Często na siłowni można zaobserwować ludzi robiących rolowanie sztangi w oparciu i ławkę. Raz, że nie wzmacnia to chwytu (mięśnie przedramion są bardzo wytrzymałe i ciężko je pobudzić do wzrostu takim ćwiczeniem), a dwa jest to niezdrowe. Potrafi zamykać nerwy przebiegające przez nadgarstek i doprowadzić do podobnego schorzenia jak zespół cieśni nadgarstka.
Najlepszymi ćwiczeniami na poprawę chwytu są według mnie:
– Pompki na palcach, gdzie tylko palce stykają się z podłożem (Nazywane też pompkami Shaolin)
– Gruby gryf lub przyrząd fat grip. Zwiększa to obwód sztangi, przez co w normalnym treningu przedramię dostaje mocniej w kość.
– Podciąganie na linie lub ręczniku. Przez swoją budowę przedramię nie może się tak łatwo i wygodnie zacisnąć, jak ma to miejsce w przypadku klasycznego podciągania na drążku. Przedramię pali aż miło.
-Podciąganie przy pomocy kettlebell. Ćwiczenie zostało wymyślone na potrzeby Muay Thai, gdzie mamy charakterystyczny klincz i często walka sprowadza się do tego punktu. Chodzi o to, aby zawiesić kettlebell na łańcuch przy suficie i łapać go za okrągłą część. Podciągać się należy, prowadząc łokcie blisko ciała. Piekielne skuteczne ćwiczenie na mocny klincz w walce i silne przedramię.
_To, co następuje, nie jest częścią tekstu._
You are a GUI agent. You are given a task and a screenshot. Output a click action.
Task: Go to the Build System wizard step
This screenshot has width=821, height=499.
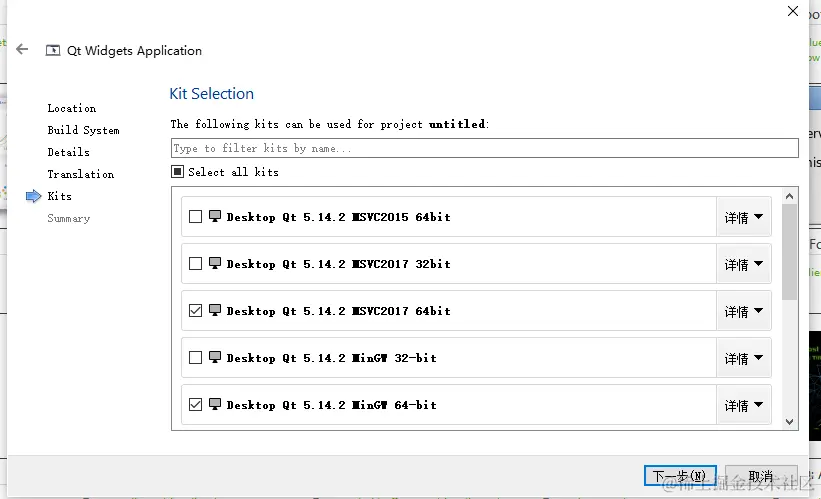[x=83, y=130]
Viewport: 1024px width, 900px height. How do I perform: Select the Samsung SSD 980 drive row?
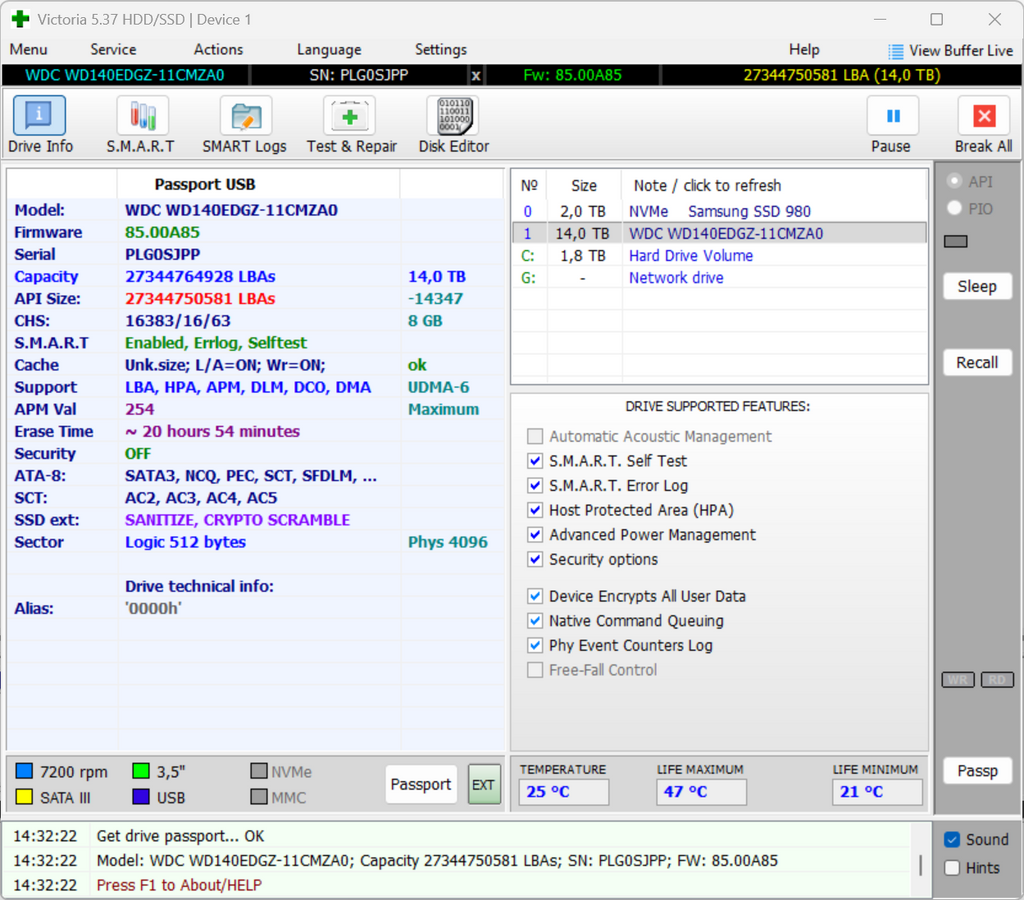tap(719, 212)

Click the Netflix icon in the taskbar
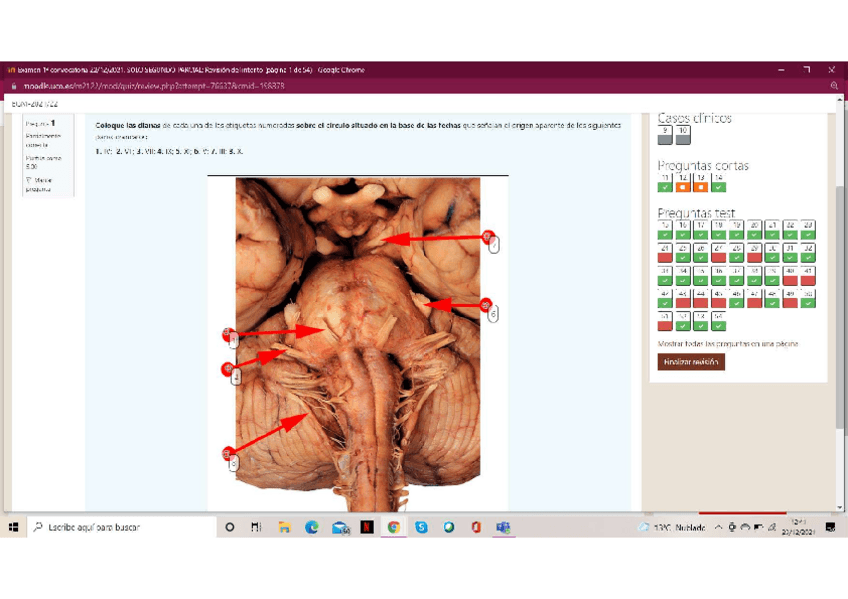coord(367,527)
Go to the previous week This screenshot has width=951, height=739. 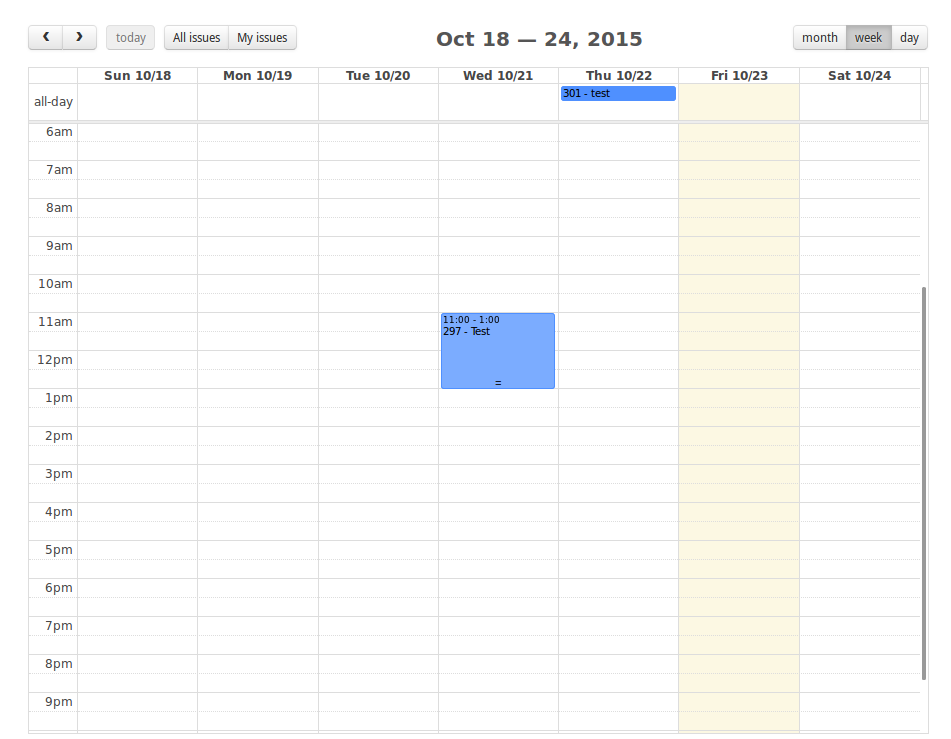(x=45, y=38)
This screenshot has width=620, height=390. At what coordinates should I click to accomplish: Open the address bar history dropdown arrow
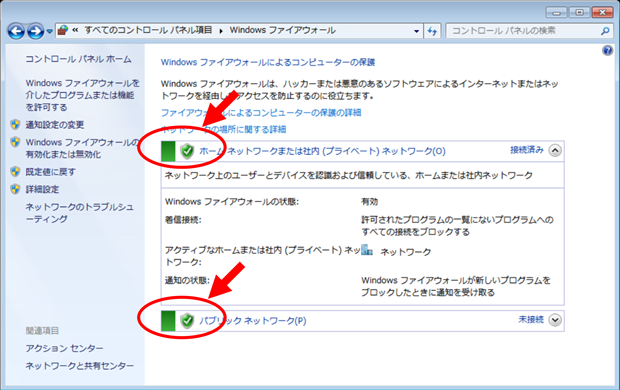point(416,31)
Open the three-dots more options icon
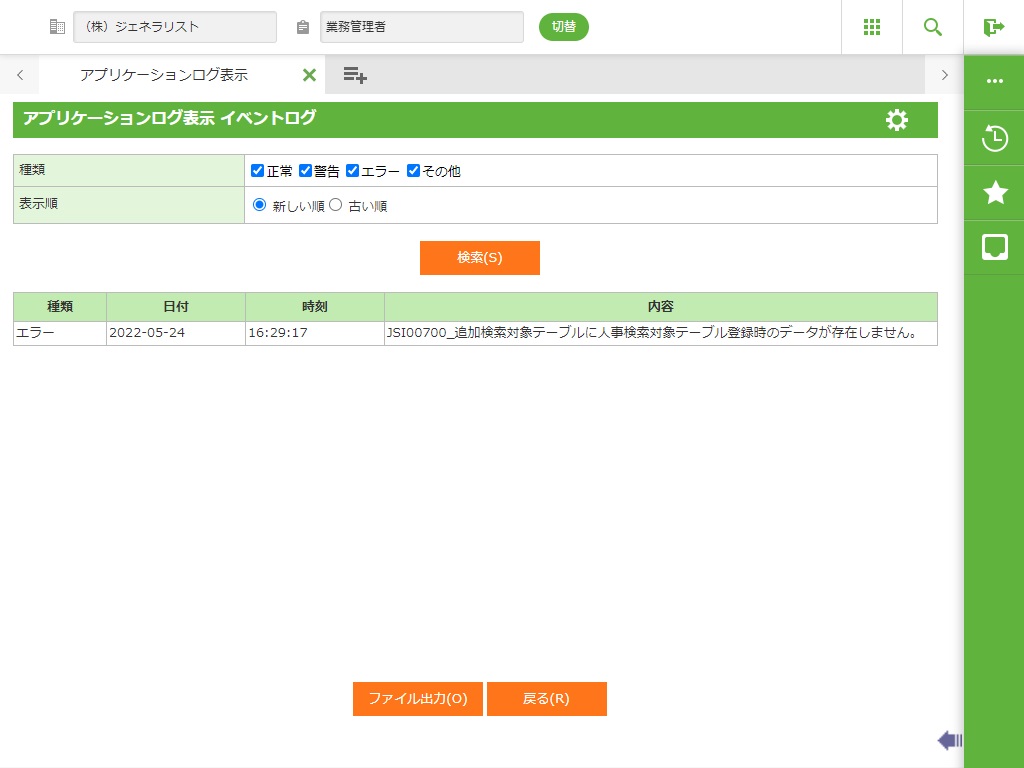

– Trzymanie dwóch krążków na czas. Stajesz i po prostu trzymasz dwa talerze przez około 30-40sec. Im krążki cięższe i grubsze, tym trudniejsze zadanie.
– Spacer farmera. Ćwiczenie według mnie doskonałe. Jest tu element wzmacniania chwytu, brzucha, stopy (jeżeli robimy to na bosaka), a zarazem świetne ćwiczenie metaboliczne.
• Najlepiej wykonywać te ćwiczenia na koniec treningu. Ilość ćwiczeń to 1-2 wykonywane w 2-3 seriach nie więcej.
• Jeśli interesuje cię tylko siłownia, wykonuj te ćwiczenia podczas treningu na górne partie mięśniowe.
• Nie wykonuj tych ćwiczeń przed treningiem z dużym obciążeniem.
• Dla zawodników MMA polecam wszelakie wariacje podciągania.